### ACTIVITY
Search the data for the string "computer" and copy each line where it turns up.

◆ ◆ ◆ ◆ ◆

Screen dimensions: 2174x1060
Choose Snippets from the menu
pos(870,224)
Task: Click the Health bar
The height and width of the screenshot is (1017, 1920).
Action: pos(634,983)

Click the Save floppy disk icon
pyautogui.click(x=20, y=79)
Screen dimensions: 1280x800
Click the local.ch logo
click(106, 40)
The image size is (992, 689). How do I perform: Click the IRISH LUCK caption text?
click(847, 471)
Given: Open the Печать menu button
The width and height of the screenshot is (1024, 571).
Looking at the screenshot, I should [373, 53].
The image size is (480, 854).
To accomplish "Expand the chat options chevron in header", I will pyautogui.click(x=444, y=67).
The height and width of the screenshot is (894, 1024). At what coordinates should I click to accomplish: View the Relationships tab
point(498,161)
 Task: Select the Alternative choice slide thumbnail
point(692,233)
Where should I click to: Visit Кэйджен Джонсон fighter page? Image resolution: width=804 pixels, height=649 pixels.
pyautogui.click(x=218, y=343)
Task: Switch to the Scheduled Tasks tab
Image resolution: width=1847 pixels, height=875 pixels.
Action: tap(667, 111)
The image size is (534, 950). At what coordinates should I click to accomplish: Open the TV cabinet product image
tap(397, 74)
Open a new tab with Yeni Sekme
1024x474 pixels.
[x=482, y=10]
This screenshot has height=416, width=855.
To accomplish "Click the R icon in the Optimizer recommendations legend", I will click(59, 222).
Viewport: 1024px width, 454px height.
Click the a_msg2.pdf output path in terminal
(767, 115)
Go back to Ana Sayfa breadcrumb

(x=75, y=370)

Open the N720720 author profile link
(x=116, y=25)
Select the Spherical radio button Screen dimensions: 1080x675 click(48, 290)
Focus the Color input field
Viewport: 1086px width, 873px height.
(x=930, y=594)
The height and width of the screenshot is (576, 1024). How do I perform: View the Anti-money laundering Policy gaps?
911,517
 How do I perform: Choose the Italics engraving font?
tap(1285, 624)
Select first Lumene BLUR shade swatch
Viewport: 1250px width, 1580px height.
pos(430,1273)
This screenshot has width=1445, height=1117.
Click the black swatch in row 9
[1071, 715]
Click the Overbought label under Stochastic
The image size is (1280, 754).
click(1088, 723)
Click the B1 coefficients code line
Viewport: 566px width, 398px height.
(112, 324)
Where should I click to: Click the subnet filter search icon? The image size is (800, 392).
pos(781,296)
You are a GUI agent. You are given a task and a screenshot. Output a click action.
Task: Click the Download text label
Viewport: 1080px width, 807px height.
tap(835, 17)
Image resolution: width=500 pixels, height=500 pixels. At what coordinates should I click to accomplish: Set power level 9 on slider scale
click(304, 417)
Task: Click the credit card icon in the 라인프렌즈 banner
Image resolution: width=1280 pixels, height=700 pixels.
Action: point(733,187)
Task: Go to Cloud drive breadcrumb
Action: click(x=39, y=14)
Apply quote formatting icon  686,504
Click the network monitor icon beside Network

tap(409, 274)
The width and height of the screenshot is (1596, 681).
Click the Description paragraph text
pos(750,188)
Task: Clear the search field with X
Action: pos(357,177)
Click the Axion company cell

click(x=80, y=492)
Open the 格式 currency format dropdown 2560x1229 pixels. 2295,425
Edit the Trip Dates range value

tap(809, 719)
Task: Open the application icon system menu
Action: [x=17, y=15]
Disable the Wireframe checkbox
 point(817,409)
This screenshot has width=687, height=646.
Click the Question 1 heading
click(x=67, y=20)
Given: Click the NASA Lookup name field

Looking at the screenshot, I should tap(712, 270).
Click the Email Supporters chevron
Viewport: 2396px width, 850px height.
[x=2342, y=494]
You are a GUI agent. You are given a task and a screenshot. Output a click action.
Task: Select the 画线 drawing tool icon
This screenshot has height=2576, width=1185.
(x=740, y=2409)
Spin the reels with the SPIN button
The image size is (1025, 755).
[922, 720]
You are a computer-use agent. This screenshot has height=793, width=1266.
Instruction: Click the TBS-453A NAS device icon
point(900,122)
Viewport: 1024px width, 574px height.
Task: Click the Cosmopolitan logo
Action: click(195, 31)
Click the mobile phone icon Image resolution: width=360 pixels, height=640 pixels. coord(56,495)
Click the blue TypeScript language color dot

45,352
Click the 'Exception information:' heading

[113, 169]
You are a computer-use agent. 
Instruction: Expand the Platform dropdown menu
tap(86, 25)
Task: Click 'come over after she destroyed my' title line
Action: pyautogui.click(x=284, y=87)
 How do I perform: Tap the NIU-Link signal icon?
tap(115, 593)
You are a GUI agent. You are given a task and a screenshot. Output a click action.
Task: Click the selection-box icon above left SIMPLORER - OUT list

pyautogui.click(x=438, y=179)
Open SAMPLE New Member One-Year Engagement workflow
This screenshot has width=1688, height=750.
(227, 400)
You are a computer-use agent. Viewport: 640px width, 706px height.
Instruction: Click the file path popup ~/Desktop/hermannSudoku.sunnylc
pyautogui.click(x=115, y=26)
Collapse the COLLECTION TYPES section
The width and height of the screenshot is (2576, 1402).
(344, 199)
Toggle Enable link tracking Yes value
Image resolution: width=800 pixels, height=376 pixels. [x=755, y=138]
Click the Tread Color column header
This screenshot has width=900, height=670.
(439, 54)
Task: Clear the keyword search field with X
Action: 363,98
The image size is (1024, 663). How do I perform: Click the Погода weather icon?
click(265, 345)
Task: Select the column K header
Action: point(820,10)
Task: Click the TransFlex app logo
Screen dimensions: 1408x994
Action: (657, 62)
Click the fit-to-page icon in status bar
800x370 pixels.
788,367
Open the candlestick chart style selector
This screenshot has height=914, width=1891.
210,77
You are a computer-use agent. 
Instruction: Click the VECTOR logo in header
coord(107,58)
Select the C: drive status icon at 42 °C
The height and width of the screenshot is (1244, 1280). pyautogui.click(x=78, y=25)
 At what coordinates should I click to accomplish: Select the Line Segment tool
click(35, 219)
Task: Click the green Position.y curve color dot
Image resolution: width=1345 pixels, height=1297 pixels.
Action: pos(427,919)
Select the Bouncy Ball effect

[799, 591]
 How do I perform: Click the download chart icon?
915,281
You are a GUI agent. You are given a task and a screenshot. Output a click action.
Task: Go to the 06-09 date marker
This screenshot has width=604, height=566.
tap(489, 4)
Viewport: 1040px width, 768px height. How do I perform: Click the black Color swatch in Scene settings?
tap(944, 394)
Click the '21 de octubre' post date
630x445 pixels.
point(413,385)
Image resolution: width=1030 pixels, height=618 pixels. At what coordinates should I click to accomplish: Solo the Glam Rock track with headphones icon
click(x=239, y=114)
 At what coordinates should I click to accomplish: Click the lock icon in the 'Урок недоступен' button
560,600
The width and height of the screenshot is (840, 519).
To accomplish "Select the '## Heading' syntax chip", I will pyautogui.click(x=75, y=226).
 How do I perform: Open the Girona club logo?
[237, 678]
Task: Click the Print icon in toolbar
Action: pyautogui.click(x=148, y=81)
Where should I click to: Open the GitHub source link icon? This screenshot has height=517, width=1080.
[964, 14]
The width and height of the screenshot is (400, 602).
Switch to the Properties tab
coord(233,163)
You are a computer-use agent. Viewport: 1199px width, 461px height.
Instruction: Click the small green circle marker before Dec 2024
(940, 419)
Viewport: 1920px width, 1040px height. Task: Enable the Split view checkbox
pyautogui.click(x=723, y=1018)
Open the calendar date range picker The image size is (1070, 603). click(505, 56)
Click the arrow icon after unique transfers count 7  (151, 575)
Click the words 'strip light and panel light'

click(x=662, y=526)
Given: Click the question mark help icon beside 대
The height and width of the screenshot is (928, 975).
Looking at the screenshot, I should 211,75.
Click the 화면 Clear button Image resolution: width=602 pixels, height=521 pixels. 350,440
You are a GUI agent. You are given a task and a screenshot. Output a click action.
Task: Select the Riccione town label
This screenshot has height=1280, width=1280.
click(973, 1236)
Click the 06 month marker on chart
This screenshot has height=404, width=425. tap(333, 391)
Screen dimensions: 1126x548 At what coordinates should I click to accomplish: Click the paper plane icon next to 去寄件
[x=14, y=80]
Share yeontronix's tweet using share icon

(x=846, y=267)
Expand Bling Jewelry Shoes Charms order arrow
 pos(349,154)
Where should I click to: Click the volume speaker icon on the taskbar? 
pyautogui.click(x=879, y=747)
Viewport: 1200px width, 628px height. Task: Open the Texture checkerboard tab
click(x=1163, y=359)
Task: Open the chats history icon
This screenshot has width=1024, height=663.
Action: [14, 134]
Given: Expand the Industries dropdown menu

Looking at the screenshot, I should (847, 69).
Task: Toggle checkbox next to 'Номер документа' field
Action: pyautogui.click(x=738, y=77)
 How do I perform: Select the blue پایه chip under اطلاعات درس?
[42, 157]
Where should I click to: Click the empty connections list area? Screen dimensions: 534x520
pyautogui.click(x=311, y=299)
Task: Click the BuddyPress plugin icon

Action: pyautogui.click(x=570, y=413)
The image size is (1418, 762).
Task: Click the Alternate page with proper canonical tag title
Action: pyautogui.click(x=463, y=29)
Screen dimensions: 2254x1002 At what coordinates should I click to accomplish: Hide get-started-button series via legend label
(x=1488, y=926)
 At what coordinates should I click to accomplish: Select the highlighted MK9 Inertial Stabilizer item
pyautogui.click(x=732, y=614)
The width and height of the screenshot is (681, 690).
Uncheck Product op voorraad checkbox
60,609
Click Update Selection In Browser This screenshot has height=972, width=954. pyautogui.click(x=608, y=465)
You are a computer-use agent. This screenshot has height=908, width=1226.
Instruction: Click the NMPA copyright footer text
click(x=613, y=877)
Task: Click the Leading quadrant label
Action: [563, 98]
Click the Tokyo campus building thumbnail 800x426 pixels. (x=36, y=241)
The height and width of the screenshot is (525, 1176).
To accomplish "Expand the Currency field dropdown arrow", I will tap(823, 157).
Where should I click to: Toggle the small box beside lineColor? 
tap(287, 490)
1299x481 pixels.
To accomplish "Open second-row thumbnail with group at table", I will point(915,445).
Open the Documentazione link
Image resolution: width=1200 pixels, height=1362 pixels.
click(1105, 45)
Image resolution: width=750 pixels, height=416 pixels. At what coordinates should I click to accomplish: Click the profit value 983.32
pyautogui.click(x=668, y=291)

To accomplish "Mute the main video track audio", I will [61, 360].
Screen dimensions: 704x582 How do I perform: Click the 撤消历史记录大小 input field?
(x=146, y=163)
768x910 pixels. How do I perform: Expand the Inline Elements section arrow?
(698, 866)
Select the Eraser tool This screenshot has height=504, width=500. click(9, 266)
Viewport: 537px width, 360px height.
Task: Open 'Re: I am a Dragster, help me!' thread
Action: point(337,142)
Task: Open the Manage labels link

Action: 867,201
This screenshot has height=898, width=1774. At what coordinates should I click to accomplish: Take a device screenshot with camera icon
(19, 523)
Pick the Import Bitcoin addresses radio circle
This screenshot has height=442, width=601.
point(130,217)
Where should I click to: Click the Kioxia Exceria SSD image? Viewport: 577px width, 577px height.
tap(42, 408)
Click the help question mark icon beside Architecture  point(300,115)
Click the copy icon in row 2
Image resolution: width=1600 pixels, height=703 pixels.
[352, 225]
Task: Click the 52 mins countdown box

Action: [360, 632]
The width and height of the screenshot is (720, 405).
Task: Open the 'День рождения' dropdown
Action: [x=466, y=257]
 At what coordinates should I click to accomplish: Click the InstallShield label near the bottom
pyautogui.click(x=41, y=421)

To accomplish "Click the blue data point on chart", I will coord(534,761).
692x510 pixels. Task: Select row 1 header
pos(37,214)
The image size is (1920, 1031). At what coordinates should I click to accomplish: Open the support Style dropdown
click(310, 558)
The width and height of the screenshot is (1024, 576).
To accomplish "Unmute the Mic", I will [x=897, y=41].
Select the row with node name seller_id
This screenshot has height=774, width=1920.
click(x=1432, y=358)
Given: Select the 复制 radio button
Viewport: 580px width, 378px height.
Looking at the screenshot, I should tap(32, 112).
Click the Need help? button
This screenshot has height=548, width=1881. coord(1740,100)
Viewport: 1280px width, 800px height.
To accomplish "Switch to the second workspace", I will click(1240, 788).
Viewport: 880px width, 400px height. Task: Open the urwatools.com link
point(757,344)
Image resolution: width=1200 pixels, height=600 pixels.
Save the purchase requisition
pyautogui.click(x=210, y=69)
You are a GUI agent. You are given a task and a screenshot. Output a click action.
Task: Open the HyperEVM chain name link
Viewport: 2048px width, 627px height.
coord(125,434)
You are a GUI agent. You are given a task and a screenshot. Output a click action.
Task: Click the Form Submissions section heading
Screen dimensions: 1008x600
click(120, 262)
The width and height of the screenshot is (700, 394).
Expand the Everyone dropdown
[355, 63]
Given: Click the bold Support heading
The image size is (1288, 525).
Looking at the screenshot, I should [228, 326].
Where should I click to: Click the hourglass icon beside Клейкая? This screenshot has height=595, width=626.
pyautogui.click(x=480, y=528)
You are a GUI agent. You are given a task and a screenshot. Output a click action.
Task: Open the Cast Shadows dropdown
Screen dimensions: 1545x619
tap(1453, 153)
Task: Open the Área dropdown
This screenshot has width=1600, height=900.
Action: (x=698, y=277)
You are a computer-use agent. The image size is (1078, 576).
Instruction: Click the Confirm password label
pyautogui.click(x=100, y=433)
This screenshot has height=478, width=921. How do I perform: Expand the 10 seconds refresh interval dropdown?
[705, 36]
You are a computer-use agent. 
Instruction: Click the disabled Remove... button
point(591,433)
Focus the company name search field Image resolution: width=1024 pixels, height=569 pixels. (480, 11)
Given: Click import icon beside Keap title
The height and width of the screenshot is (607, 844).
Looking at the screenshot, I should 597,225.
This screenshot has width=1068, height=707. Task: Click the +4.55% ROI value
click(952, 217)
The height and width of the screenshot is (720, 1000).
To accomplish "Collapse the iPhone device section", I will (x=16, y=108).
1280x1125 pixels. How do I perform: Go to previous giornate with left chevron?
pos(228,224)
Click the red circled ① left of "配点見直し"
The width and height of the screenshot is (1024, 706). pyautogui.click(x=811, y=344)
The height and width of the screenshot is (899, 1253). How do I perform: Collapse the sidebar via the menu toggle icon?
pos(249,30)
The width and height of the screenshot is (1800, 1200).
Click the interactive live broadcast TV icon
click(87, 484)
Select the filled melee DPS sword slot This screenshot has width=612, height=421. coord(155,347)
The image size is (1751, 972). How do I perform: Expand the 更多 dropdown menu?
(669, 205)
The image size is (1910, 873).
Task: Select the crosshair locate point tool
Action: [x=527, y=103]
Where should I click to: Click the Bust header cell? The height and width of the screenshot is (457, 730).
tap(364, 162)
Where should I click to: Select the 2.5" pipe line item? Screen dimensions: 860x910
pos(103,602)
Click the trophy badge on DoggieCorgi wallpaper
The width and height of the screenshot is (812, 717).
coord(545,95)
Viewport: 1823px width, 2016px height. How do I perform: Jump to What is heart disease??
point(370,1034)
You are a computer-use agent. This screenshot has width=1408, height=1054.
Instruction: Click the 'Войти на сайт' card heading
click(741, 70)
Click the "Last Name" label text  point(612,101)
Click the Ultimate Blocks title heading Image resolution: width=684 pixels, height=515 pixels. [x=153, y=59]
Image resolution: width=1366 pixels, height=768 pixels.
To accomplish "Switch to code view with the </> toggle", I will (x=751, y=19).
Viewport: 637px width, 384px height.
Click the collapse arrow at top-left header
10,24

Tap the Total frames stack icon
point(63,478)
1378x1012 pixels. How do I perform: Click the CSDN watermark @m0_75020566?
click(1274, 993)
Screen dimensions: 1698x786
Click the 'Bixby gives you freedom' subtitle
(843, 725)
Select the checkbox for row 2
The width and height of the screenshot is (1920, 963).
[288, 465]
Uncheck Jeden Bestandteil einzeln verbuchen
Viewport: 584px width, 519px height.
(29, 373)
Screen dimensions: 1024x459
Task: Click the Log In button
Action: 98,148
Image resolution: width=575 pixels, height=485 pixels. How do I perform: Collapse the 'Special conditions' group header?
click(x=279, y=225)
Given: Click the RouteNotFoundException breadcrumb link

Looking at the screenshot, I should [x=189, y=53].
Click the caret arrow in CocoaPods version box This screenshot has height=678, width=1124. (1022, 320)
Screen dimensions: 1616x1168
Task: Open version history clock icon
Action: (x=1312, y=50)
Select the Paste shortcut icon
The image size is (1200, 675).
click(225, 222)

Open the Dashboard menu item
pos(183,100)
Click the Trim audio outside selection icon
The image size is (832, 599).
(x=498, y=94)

◆ ◆ ◆ ◆ ◆

### WRITTEN REPLY
You are a computer-use agent. This screenshot has height=793, width=1266.
You are a computer-use agent. 
You are a computer-use agent. Viewport: 640px width, 706px height.
You are a computer-use agent. 
You are a computer-use agent. Viewport: 1199px width, 461px height.
You are a computer-use agent. This screenshot has height=908, width=1226.
You are a computer-use agent. The image size is (1078, 576).
You are a computer-use agent. 
You are a computer-use agent. This screenshot has width=1408, height=1054.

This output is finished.